STAYING, PLAYING & EATING
WHERE TO STAY
– Keep to routines: Kids love consistency and even though you are on holidays, it will serve you well to keep some semblance of routine. Consider time differences and jet lag, particularly with smaller children. Although Koh Samui is only on three hours behind Australian time, we found it made a difference for our son’s mornings and evenings. 3am on the island was 6am at home (his usual waking time) and 3.30pm was when he would normally be prepping for bedtime. It was not fun, and while there’s little to do to avoid it, maintaining a routine as much as possible helps smaller travellers adjust to the disrupted circadian rhythms.
– Let your Travel Expert advise you on resort facilities that will make your stay more enjoyable. Details like room types, interconnecting, multiple bedrooms, private pool, etc that will make the family holiday more memorable.
– Advise your Travel Expert of any allergies, special medical conditions, anything your kids may like so they can advise the hotel.
– Keep an eye out for deals and promotions with great bonuses and inclusions to stretch your dollar further.
EATING & DRINKING
Avoiding the dreaded stomach bug or something more sinister while visiting Thailand with kids is an exercise in preparation and discipline, especially with little hands always in mouths. Hygiene and food safety vary from destination to destination but there’s a few tips to follow wherever you are to avoid the dreaded holiday belly:
– Only drink bottled or filtered water and don’t brush teeth with tap water or drink from the shower.
– Don’t eat pre-cut fruit and veg and wash any you buy with bottled or filtered water.
– Wash your hands and use hand sanitiser.
– Don’t eat food that has been sitting around (i.e. buffets etc) or is room temperature. Fresh cooked is best, particularly from street-food stalls.
– Ask for drinks without ice as it is usually made with tap water.
– Avoid unpasteurised dairy, shaved ice and soft-serve as these can be sources of listeria and bacteria.
– Eat in restaurants with high turnover as you’ll know the food is cooked fresh.

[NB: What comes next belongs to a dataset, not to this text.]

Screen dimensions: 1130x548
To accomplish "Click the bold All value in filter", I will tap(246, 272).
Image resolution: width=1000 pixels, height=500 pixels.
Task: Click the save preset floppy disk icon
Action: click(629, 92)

– Ensure you have full coverage health insurance in the event of a hospitalisation or doctors visit.
– Elephant Hills – Offering ethical elephant experiences and a range of safaris, Elephant Hills is a low-key Phuket experience for nature and animal lovers to see the majesty of these beautiful creatures up close.
– Pink Elephant, Samui Water Park – approximately 15 minutes in a taxi (traffic dependent) from Bophut Beach in Samui, and set among a palm grove, the water park has a variety of slides and pools for kids of all ages.
– Kanchanaburi – This town in west Thailand is know for its three most moving historical attractions: Death Railway, Bridge over the River Kwae and the Allied War Cemetery.Despite its historical significance the city is also home to other activities such as a gemstone village, bamboo river rafting and Khmer temple ruin tours.
– Wat Phra That Doi Suthep – an awe-inspiring temple in Chiang Mail with a 309-step ascent to reach the complex of wats.
– Visiting a tailor – Having a special item made to order, by hand is a unique and enlightening experience for a little person. Most areas will have multiple tailors who can take custom orders with a few days notice.
– Attending festivals like Yi Ping festival in Chiang Mai (pictured).
Tips for sightseeing:
– Keep kids well fed, rested and hydrated on cultural sightseeing.
– Opt for shorter days and plenty of rest stops.
– Choose your time of day wisely considering factors such as weather and local customs
– Encourage kids’ curiosity and learning opportunities by letting them interact with locals and exploring their local environment.